Until now, doctors have used various scanning devices to see cross sections of a patient’s body. These images mostly show shapes that indicate disease, but they cannot offer the level of detail needed to understand the trajectory or urgency of the disease. “I'm trying to add more information to this data, like how blood flows,” says Professor Torii. “That's useful for diagnostic decisions. We also calculate the pressure in blood vessels, to help doctors decide how urgently they need to administer treatment for a particular patient.”

Findings of clinical significance

The research that has taken place so far has clinical significance, in the sense that it shows the possibility of being able to predict the patients who will have a problem again at some point after a stent has been implanted. “That’s a potential impact for 10,000 patients a year in the UK alone,” Professor Torii says. 

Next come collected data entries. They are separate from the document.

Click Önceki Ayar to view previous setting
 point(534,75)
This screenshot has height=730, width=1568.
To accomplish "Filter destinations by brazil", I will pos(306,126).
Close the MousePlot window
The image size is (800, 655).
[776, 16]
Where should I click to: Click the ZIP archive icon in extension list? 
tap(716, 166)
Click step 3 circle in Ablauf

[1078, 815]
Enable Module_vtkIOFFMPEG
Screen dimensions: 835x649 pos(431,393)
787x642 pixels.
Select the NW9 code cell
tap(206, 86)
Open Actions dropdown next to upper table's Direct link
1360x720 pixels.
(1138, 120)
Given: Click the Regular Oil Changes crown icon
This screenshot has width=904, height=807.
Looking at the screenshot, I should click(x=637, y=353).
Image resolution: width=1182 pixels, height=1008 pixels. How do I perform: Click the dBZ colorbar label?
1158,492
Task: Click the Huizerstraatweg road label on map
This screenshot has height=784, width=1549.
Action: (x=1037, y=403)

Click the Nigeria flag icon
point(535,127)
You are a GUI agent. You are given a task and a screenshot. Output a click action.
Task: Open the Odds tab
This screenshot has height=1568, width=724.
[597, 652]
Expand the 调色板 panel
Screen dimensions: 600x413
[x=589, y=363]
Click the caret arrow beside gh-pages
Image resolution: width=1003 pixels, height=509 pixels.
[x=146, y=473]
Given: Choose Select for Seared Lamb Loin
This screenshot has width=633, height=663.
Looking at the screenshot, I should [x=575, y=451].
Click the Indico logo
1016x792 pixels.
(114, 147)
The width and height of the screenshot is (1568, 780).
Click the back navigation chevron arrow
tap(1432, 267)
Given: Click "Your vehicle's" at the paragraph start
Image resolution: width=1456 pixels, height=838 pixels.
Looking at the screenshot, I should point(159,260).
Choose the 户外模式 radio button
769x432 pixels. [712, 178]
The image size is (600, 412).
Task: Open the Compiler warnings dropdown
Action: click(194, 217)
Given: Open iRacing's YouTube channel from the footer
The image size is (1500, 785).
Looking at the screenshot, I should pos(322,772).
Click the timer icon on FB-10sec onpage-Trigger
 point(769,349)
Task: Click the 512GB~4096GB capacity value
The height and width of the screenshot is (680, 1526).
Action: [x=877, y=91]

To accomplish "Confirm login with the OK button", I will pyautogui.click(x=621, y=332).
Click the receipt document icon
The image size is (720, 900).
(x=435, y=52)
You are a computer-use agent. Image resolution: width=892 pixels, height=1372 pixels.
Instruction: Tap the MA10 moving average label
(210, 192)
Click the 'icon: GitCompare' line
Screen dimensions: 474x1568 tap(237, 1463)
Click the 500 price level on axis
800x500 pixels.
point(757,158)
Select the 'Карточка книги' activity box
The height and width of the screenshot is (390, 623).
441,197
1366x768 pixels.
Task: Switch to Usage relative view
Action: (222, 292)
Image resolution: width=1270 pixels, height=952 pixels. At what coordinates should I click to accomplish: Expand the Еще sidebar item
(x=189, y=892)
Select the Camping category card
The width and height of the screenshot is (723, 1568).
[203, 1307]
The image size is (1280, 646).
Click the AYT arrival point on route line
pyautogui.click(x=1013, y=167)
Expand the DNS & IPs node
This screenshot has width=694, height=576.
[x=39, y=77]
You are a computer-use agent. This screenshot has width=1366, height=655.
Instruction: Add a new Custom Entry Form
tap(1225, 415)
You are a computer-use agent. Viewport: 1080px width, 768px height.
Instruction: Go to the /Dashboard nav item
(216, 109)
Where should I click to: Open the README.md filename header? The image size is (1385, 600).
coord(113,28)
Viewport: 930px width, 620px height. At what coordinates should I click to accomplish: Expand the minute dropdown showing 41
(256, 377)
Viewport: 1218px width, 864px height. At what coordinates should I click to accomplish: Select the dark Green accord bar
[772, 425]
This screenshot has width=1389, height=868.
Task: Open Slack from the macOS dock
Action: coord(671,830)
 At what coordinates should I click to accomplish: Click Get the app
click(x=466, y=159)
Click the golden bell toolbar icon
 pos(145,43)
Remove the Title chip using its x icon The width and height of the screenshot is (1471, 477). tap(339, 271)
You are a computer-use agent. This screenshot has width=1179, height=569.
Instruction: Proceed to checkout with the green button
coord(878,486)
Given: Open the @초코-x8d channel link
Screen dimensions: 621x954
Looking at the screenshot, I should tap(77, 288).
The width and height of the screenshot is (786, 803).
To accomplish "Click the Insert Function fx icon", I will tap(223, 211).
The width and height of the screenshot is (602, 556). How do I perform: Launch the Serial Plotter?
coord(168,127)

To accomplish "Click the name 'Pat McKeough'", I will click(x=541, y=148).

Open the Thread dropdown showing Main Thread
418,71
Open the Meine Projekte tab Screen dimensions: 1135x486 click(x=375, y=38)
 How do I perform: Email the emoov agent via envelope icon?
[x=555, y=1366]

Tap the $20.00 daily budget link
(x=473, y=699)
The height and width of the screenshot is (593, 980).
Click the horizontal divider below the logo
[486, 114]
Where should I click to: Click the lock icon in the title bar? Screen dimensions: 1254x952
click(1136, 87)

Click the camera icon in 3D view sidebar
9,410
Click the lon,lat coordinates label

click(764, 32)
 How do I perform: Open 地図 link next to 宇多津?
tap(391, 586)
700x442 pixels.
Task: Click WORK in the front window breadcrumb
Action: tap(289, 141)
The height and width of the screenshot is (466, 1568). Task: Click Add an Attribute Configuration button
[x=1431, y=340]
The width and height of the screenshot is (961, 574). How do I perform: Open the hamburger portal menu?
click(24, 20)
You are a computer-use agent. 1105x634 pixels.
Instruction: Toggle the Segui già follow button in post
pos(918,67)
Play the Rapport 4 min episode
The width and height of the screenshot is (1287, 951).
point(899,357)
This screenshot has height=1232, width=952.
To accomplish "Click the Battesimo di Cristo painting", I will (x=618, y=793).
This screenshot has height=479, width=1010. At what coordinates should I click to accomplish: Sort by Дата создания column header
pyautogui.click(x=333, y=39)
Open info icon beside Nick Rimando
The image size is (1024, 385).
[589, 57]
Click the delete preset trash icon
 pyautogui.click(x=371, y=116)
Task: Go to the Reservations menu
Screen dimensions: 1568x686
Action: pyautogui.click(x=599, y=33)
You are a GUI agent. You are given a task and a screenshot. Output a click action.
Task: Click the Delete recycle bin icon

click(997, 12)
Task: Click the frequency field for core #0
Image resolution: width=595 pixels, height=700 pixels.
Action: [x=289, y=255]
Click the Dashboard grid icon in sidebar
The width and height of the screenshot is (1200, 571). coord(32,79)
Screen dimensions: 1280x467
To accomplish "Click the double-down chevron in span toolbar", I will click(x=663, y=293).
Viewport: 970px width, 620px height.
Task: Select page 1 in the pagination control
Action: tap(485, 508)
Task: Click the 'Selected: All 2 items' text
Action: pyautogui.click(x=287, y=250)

Portrait of Professor Ryo Torii of UCL Mechanical Engineering
Next, the team needs to run larger scale testing, which will include making use of data from a big clinical trial. “We have the technology established and I have developed some software that is actually being used by technicians,” Professor Torii explains. “It’s not being used for clinical decision making yet, as we will apply our approach to a large dataset first. We can then more confidently say that this technology helps patients, and is useful in predicting how the disease is progressing.”

As well as this research, Professor Torii and his team are doing ventricularisation device studies, which focuses on a machine that helps patients with weakened hearts get sufficient blood flow. At the moment, there is no consensus on how the device should best be used, and little is known about what impact the continuous flow – rather than the natural pulsing of the heart – has on patients. The team is simulating different approaches on computerised virtual patients to see what impact different modes of operation on the device have.

Professor Torii also notes how trust and collaboration between the medical and engineering communities is growing. The team worked on a paper that was published in the European Heart Journal, and Professor Torii estimates that at least a third of the authors were engineers. “Previously, we would never have been published in such a big medical paper in Europe,” he says. “But the medical community is becoming more open to the engineering approach.”